The windscreen projects a virtual car to follow, which Jaguar says is more natural and safe than normal sat navs / Jaguar Land Rover

Virtual windscreen projects a ghost car and lights other road users up in 'halos', to help reduce accidents

Jaguar is working on ghost cars that drivers will be able to follow to avoid crashes, and technology that will make the pillars that hold up cars’ roofs, all powered by 360-degree cameras and screens built in to the cars.

Jaguar and Land Rover are developing a new heads-up display that it hopes will keep the driver’s eyes on the road and reduce distraction, ultimately cutting down on accidents.

‘Ghost car’ technology projects a slightly unnerving car in front of the driver — lit up in glowing blue, like a real ghost — so that they can follow them and take the best route. The car could also instruct drivers to turn left or right at visible landmarks rather than using road names.

"Driving on city streets can be a stressful experience, but imagine being able to drive across town without having to look at road signs, or be distracted trying to locate a parking space as you drive by," said Wolfgang Epple, the company’s director of research and technology. "We want to present all of this information on a Heads-Up Display in the driver's eye-line, so the driver doesn't have to seek it out for themselves and take their eyes off the road ahead."
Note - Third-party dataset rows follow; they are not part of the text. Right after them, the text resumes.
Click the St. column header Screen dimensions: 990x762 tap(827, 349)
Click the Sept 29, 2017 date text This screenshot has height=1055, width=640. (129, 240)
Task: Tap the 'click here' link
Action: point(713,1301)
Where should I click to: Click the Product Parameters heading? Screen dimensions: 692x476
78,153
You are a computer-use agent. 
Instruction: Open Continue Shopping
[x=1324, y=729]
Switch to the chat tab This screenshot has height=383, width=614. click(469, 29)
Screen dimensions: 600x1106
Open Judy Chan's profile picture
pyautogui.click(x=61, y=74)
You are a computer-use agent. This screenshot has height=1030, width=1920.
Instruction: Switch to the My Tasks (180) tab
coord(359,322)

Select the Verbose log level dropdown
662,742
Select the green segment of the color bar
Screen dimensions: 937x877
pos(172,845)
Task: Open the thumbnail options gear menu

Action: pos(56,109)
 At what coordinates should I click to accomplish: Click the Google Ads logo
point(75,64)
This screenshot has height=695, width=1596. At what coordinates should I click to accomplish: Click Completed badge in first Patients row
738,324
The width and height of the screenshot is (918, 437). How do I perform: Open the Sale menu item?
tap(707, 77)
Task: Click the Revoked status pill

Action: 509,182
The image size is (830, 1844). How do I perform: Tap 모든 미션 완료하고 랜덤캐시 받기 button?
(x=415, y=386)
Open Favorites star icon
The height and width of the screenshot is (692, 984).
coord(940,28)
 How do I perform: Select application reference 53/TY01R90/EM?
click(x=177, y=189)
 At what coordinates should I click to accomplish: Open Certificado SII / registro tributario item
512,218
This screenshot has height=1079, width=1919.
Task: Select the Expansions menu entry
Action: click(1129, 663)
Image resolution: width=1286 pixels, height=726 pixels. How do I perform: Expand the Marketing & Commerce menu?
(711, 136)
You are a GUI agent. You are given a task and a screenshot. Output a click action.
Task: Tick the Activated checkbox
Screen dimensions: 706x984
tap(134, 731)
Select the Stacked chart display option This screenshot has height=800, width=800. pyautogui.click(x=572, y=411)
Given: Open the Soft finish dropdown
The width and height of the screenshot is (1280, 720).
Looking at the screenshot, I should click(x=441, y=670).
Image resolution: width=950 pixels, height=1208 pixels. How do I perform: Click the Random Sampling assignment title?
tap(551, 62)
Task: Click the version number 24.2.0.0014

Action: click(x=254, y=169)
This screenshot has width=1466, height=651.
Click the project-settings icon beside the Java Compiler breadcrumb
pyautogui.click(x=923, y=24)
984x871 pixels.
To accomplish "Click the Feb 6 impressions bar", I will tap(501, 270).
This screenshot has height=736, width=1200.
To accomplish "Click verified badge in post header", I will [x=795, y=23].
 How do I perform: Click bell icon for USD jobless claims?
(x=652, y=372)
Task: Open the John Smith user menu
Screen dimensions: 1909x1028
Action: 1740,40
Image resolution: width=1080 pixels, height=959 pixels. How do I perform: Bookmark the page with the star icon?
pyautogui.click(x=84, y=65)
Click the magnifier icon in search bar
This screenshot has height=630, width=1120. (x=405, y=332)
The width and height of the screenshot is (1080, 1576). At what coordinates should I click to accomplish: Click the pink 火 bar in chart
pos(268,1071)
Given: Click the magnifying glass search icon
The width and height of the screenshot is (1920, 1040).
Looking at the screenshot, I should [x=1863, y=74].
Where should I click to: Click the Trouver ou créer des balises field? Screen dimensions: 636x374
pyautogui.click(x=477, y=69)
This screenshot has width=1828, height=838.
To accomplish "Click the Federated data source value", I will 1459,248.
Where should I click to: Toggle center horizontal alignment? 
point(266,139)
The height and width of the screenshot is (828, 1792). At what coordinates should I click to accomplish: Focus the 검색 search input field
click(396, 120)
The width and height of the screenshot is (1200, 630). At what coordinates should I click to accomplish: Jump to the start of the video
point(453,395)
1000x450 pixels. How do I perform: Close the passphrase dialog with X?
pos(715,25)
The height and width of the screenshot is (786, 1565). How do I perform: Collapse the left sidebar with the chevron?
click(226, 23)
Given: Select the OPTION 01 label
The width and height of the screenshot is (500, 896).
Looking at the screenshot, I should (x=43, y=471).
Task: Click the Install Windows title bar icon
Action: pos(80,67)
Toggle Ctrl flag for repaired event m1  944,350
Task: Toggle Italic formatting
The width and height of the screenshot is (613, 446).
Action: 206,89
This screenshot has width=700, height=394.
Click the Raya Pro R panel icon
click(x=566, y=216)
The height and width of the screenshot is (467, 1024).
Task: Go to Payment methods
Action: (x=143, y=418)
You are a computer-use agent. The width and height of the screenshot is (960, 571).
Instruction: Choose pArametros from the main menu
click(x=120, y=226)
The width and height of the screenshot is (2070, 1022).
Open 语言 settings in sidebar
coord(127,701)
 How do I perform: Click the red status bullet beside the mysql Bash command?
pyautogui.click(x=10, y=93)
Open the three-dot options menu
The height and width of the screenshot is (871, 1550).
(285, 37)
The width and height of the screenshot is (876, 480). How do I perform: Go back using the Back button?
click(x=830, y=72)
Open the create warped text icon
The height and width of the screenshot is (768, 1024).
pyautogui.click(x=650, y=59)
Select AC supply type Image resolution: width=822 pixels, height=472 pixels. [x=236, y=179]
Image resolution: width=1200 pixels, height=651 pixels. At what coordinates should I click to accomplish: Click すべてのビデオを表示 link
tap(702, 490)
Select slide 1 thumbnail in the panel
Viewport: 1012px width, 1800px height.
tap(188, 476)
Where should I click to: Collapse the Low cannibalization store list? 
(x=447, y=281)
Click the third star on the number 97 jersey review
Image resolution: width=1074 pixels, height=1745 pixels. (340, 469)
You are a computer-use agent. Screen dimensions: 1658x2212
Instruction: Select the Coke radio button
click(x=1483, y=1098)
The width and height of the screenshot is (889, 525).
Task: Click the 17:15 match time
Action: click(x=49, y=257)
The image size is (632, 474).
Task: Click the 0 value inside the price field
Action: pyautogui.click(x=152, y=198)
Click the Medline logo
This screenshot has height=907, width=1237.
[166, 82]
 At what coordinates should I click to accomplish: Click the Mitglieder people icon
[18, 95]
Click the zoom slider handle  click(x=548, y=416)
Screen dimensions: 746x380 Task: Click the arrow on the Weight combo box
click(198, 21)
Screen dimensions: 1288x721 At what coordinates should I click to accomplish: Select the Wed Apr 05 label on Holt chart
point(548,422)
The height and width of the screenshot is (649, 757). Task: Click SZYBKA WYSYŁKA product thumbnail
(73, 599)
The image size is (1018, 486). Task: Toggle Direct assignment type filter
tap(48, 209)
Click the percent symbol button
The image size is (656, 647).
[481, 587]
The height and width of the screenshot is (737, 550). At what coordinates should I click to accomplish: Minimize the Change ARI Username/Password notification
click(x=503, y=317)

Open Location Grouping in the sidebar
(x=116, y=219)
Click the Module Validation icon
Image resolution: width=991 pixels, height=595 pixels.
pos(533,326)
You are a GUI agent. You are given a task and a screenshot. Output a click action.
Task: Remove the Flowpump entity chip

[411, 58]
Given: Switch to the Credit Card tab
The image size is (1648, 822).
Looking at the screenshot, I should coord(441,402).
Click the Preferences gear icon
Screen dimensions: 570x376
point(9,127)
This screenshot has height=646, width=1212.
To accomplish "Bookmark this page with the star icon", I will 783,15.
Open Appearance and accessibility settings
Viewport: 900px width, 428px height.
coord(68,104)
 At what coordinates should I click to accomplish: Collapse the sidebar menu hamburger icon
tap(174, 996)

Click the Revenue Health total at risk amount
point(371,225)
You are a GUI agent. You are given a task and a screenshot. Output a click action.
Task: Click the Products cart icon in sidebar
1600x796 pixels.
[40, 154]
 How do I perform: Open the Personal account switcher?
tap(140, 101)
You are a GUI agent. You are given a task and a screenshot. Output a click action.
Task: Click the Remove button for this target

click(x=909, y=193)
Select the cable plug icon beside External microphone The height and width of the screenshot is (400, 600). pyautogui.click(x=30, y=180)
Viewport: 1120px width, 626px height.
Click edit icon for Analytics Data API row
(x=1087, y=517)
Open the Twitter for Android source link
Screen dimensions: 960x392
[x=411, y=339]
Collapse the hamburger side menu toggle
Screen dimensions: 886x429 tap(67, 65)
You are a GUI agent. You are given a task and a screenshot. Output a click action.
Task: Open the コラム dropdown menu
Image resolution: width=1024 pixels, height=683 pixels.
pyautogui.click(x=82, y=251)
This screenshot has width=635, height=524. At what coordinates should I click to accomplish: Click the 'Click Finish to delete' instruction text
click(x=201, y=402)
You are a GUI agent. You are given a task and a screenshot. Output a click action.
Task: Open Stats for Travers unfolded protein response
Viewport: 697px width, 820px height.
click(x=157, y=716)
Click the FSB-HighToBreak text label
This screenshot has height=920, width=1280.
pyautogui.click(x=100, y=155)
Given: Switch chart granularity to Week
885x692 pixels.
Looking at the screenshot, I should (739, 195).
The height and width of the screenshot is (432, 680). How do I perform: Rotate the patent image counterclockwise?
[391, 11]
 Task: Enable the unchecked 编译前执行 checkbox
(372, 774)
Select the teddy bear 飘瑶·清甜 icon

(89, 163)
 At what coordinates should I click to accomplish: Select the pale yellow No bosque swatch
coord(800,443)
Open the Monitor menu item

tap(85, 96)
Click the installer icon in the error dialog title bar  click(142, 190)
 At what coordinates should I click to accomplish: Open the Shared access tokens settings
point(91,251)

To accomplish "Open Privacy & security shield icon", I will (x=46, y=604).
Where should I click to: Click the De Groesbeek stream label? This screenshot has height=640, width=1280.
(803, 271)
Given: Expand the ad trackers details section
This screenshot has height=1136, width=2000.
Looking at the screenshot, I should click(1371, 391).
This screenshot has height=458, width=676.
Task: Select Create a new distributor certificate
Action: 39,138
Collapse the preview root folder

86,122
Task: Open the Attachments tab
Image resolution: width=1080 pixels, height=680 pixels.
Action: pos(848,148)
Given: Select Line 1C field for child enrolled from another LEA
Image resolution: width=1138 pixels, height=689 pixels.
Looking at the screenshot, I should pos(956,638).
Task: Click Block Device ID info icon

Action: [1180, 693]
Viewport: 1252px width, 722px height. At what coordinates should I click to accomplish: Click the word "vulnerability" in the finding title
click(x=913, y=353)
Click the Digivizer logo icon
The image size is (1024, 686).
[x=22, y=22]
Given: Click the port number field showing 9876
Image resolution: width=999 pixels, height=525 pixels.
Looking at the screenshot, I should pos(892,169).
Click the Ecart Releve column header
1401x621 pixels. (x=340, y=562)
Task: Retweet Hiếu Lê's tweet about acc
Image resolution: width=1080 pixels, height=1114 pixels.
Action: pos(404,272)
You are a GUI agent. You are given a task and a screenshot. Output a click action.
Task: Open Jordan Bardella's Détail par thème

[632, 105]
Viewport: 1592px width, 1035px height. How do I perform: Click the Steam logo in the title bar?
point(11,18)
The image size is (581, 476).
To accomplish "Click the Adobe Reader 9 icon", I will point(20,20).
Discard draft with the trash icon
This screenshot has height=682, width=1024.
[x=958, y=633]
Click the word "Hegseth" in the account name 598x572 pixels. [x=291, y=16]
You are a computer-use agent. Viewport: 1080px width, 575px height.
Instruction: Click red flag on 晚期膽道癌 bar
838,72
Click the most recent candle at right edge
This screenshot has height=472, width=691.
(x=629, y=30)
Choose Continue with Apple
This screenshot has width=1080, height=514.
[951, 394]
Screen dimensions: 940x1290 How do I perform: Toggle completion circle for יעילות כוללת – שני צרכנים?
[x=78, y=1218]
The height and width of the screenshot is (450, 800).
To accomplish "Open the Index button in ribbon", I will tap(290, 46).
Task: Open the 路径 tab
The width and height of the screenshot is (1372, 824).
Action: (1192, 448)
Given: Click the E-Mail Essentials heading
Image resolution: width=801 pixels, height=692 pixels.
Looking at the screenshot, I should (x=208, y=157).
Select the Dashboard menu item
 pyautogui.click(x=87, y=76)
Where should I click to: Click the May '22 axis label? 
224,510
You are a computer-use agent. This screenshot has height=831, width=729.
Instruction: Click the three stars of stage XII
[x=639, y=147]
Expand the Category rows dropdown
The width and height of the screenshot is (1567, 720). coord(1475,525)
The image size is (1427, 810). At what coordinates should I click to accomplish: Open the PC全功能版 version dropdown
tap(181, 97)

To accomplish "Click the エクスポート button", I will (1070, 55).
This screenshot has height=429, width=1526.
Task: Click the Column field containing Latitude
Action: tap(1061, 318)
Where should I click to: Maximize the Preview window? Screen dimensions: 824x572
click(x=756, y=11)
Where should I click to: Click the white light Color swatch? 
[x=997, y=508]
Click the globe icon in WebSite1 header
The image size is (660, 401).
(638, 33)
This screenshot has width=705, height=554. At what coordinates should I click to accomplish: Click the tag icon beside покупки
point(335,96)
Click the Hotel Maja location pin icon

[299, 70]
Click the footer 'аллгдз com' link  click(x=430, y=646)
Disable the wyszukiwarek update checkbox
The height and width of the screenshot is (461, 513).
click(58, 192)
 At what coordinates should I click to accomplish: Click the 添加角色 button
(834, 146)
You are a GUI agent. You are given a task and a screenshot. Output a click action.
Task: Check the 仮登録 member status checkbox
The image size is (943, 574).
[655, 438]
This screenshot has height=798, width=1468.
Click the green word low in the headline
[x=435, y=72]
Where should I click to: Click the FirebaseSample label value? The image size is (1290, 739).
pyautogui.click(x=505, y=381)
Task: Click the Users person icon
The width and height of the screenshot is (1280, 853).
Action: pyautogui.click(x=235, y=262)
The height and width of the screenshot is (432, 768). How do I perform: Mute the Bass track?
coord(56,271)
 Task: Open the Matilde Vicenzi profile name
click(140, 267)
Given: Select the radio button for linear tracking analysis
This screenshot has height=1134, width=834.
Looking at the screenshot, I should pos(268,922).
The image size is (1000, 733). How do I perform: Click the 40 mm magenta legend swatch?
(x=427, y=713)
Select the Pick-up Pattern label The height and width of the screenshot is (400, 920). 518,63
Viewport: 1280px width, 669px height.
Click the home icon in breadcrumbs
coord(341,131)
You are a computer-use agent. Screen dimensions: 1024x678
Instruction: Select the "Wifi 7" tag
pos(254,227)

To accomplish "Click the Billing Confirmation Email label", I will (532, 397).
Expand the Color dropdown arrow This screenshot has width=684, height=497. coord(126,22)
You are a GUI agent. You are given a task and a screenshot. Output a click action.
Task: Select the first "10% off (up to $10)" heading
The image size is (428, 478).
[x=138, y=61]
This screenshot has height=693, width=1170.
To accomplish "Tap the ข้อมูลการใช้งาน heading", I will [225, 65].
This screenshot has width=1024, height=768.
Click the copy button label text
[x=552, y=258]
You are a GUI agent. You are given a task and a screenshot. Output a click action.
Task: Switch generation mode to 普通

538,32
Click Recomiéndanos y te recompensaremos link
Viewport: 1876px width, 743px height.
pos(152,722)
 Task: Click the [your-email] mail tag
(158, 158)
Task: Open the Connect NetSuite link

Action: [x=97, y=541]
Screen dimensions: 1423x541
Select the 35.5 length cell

It uses screens embedded in each of the pillars in the car, which take a live video feed from cameras that cover the the angles that are usually hidden behind the closed bits of the car that hold the roof up.

That will allow drivers to see all pedestrians, cyclists and other vehicles around the car. If those other road users could become a hazard, a heads-up display will light them up in an ‘on-screen halo’, watching them as they move across the virtual windscreen.

The windscreen could also connect to the cloud, meaning that it would also show information such as petrol station prices and spaces in car parks.